PAGE EXTRACT |
Web posted March 11, 1998

 Better to barter?

By Wendy Grossman
Staff Writer

The IRS is still watching when you barter, even if you're not exchanging dollars. Here's what you need to do to make them happy:If you're trading through a barter exchange, you will need to fill out a 10-99B (B for barter) form. On your taxes, it looks like a bank account. If a member of a barter club trades his accounting services for someone painting his house, the accountant has to list the market value the house painting under his income and the painter has to list her regular fee as her income, according to IRS Publication 525, Taxable and Nontaxable Income.

``The IRS doesn't like individual trading between people,'' says Gary Dolan, president of the National Barter Network. ``They don't see the transaction, so they don't like it.''

The agency doesn't like it if you don't report it, says Anthony Burke, spokesman for the Georgia District of the Internal Revenue Service. But, if you report everything, the IRS is fine with bartering, he says.

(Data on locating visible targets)
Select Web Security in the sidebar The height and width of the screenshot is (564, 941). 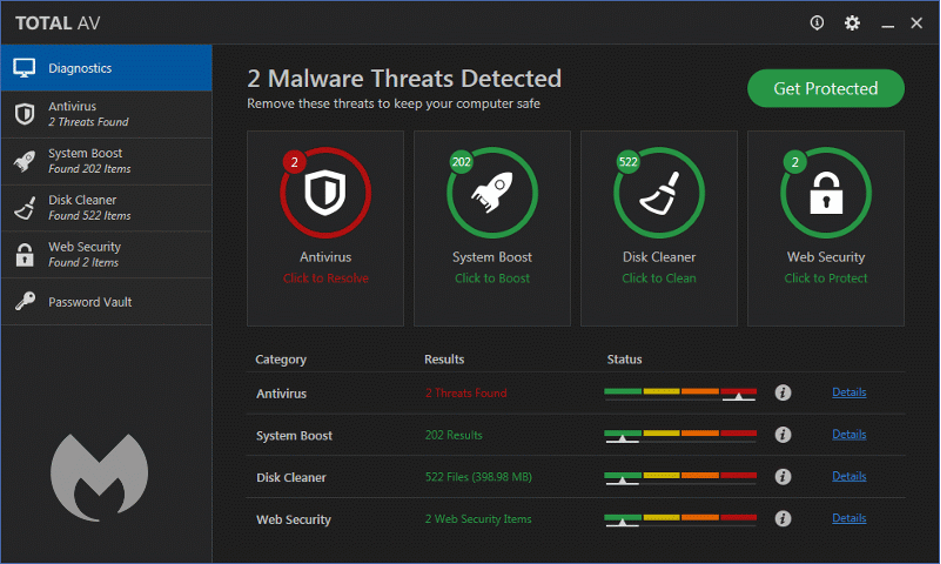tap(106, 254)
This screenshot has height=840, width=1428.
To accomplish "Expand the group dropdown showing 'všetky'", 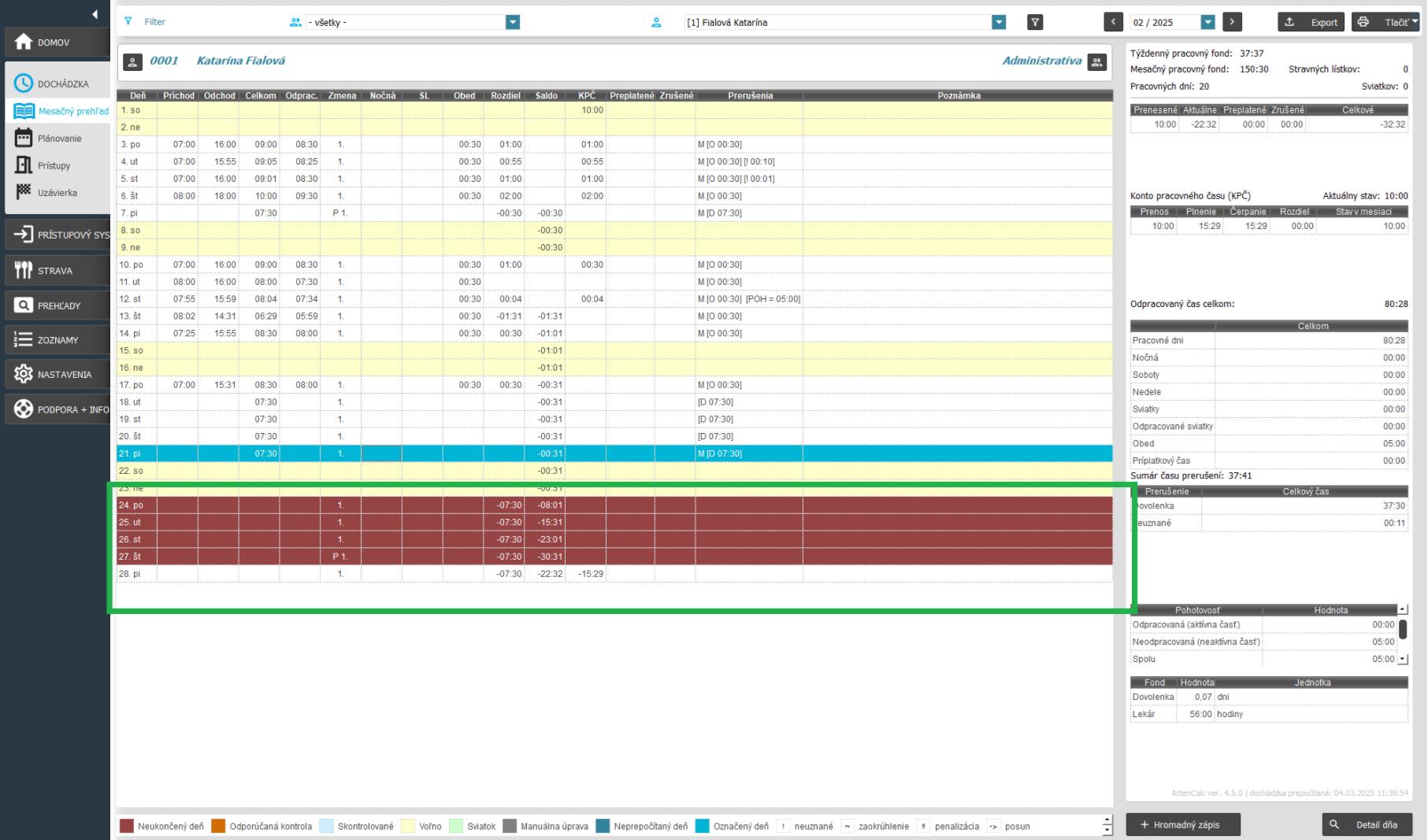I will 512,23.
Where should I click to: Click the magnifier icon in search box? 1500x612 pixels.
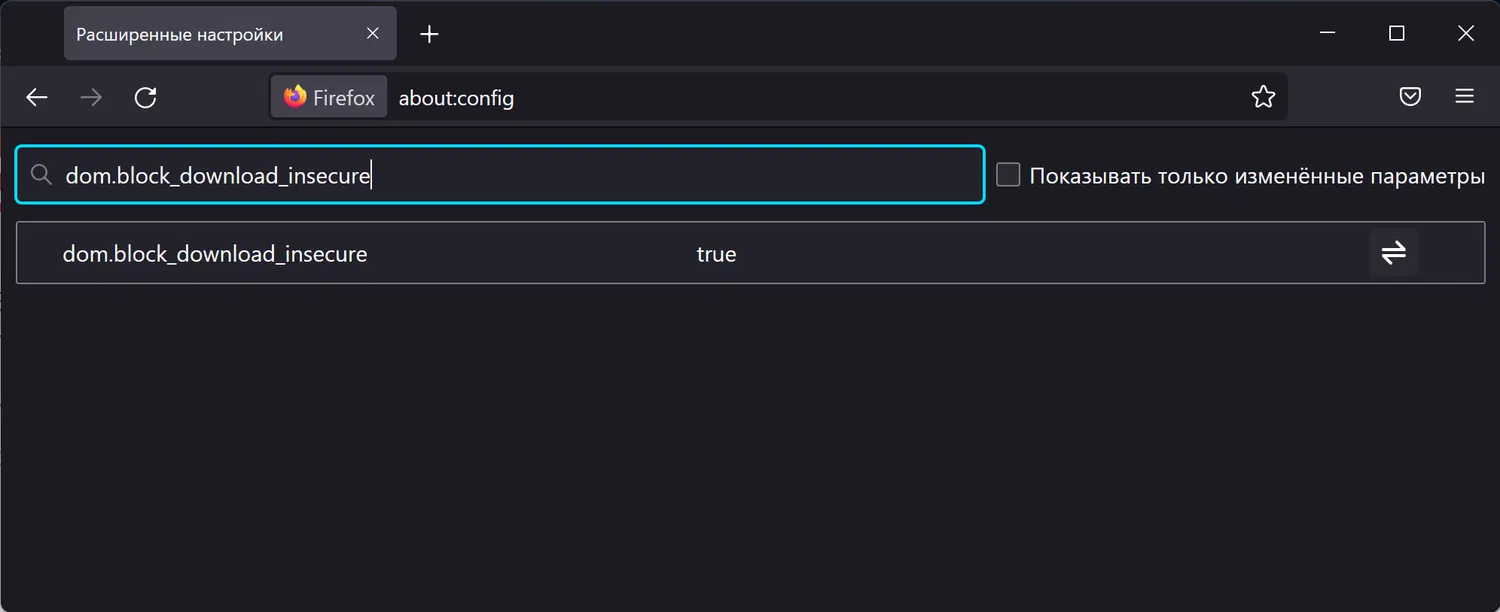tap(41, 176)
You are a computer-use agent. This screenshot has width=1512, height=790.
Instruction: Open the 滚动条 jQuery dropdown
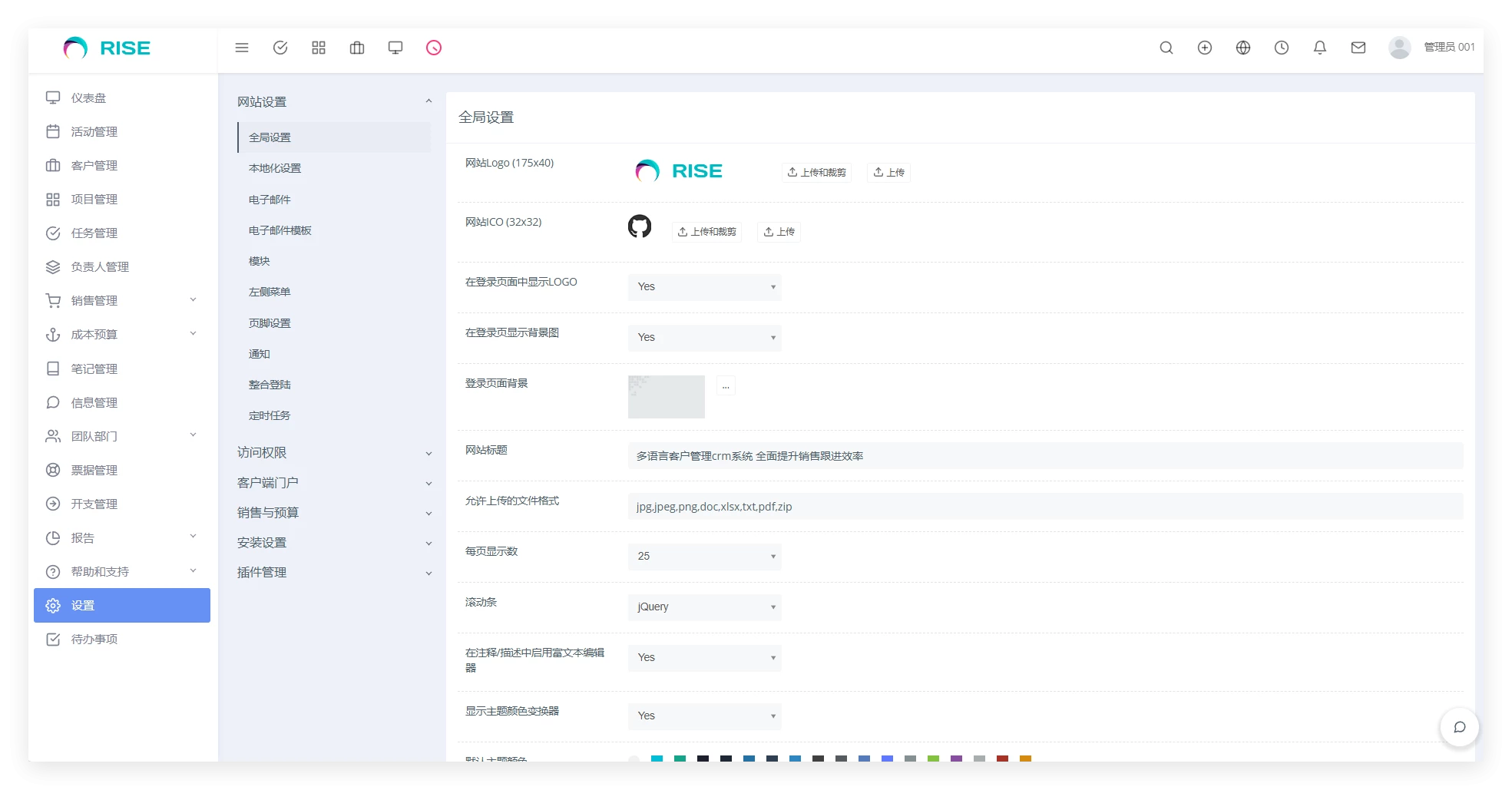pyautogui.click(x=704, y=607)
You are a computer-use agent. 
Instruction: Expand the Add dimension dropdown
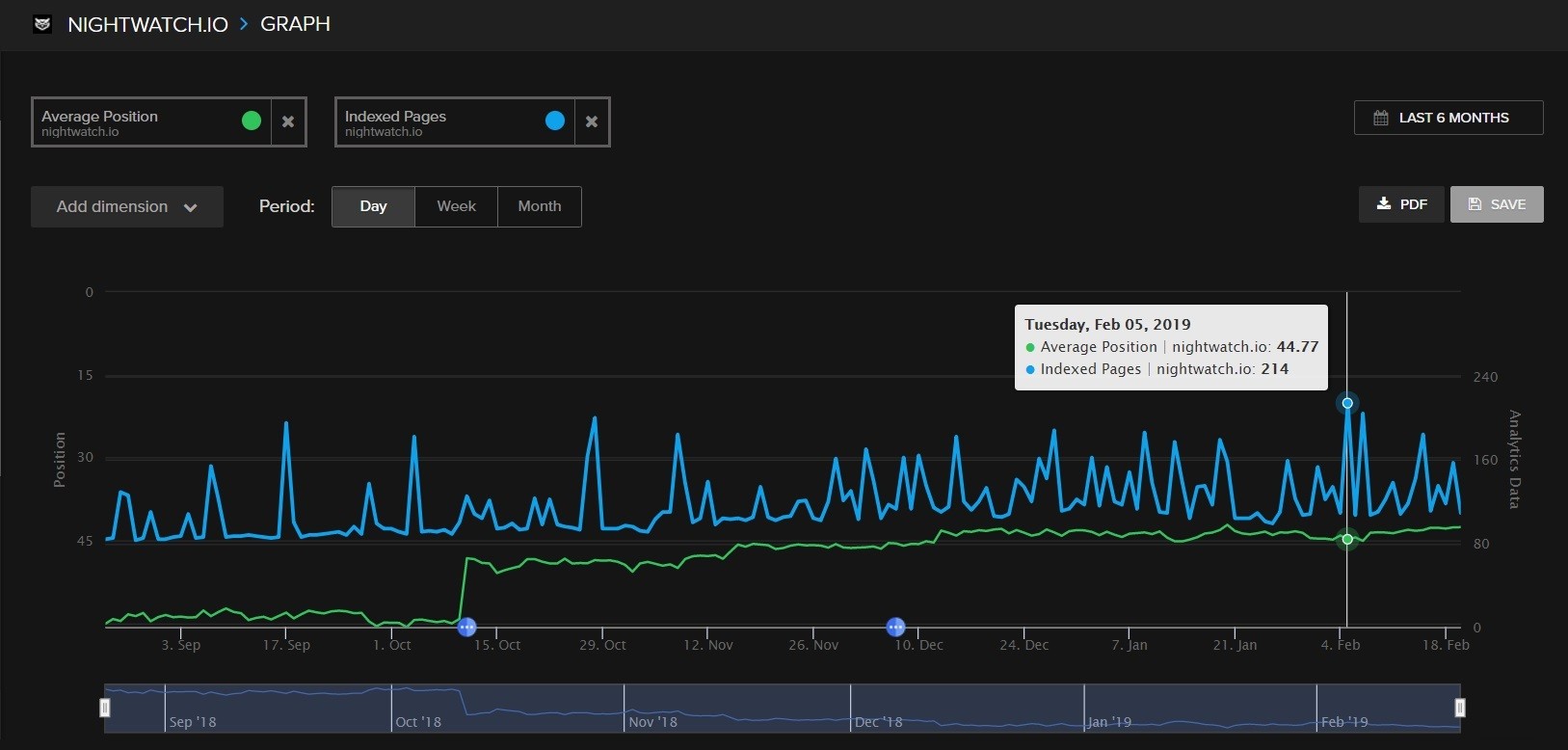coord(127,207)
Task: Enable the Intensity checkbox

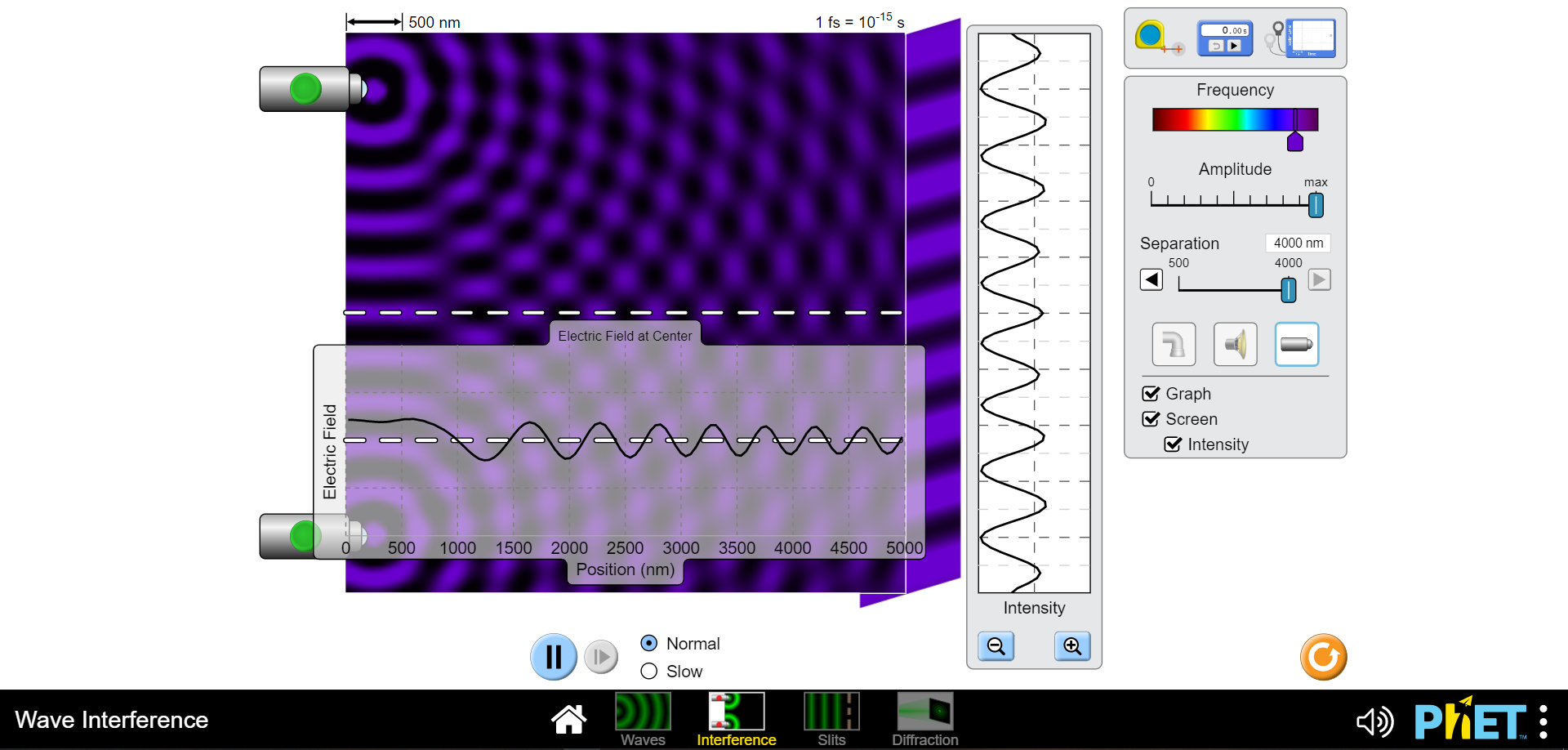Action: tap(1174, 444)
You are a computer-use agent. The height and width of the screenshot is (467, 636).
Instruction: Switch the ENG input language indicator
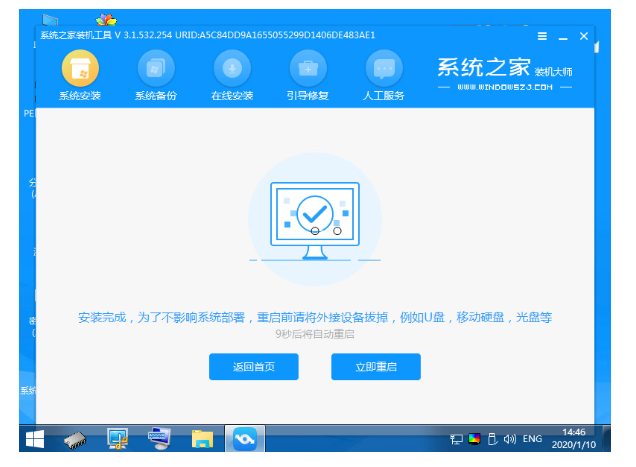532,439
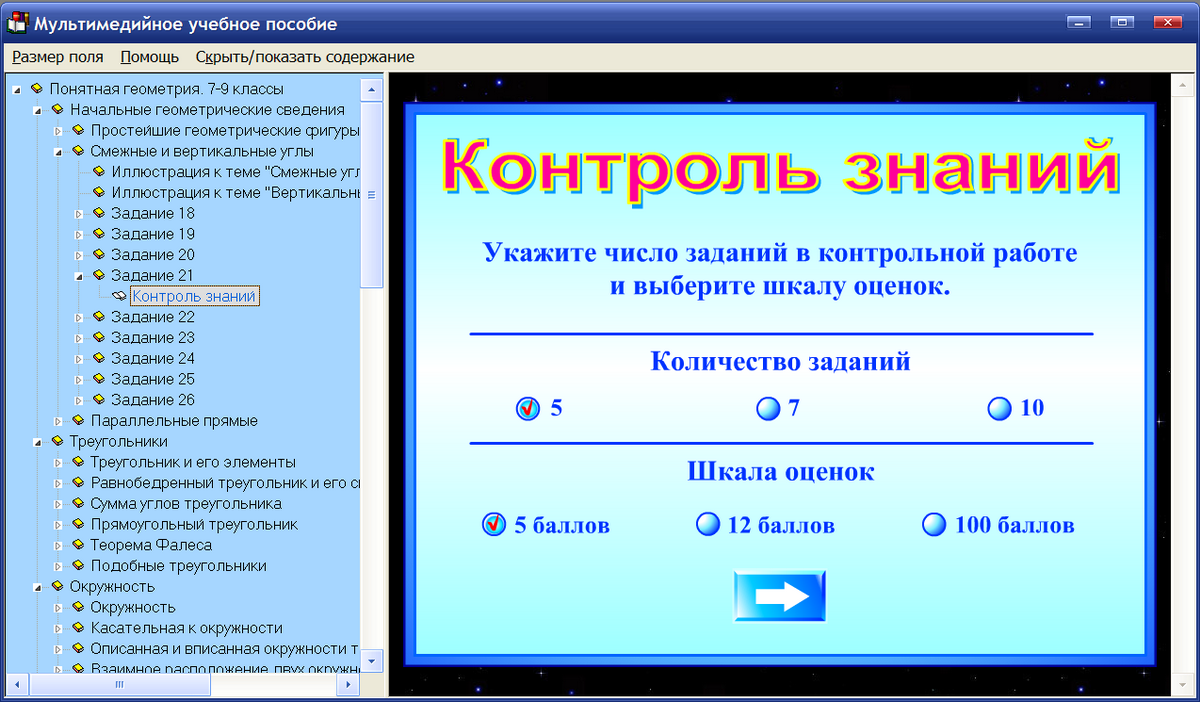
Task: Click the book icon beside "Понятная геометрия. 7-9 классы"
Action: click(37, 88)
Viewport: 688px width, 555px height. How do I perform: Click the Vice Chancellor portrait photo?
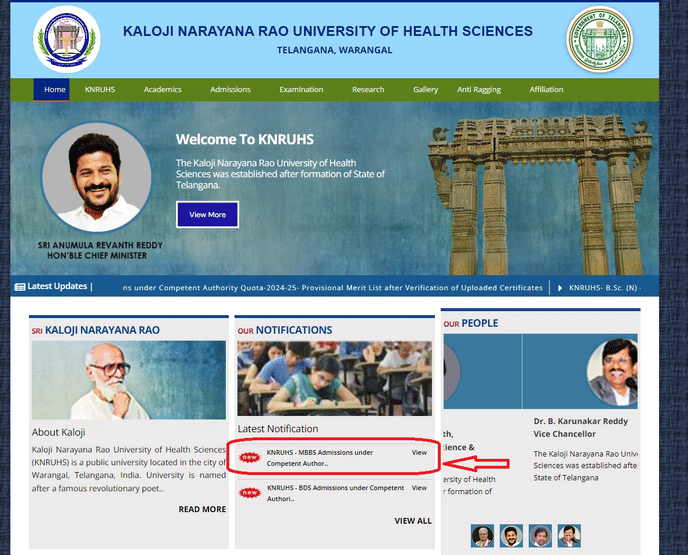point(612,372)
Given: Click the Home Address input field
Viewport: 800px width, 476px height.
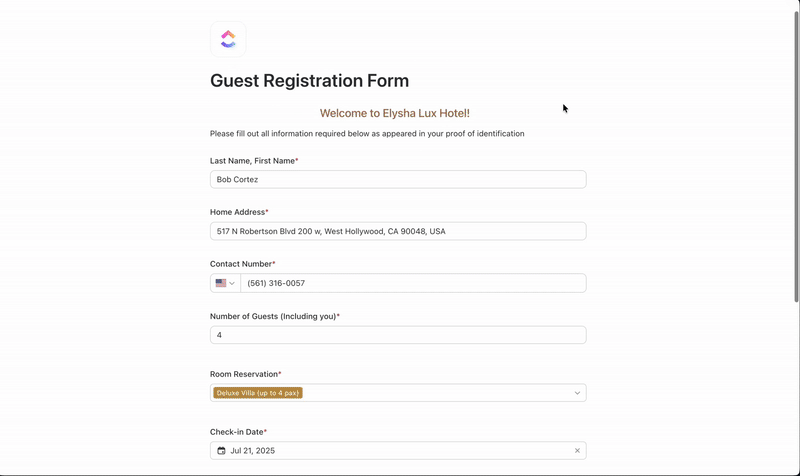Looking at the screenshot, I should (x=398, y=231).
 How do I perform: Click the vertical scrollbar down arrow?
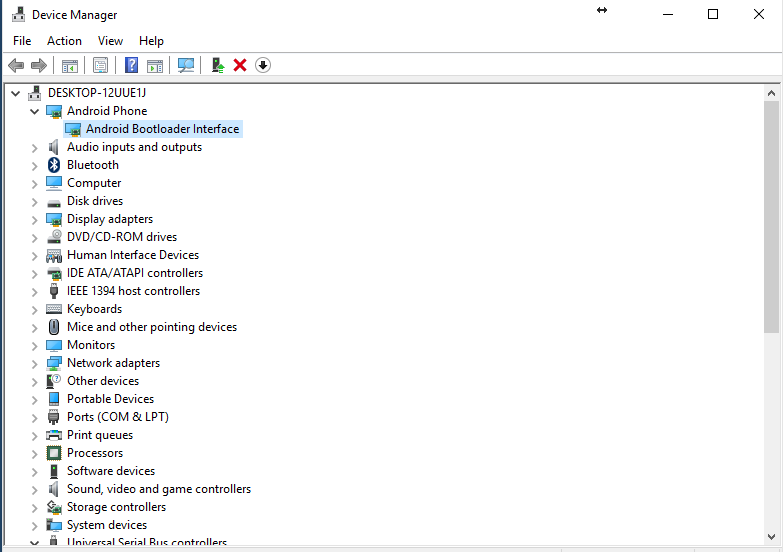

EXERCISE BRIEF | Summarize the article above on bartering and taxes in exactly two sentences.

THE ANSWER | The IRS still watches bartering even when no dollars change hands: trades through a barter exchange require a 10-99B form, and each party to a trade must report the value of what was received as income. An IRS spokesman says the agency objects only when bartering goes unreported and is fine with it when everything is reported.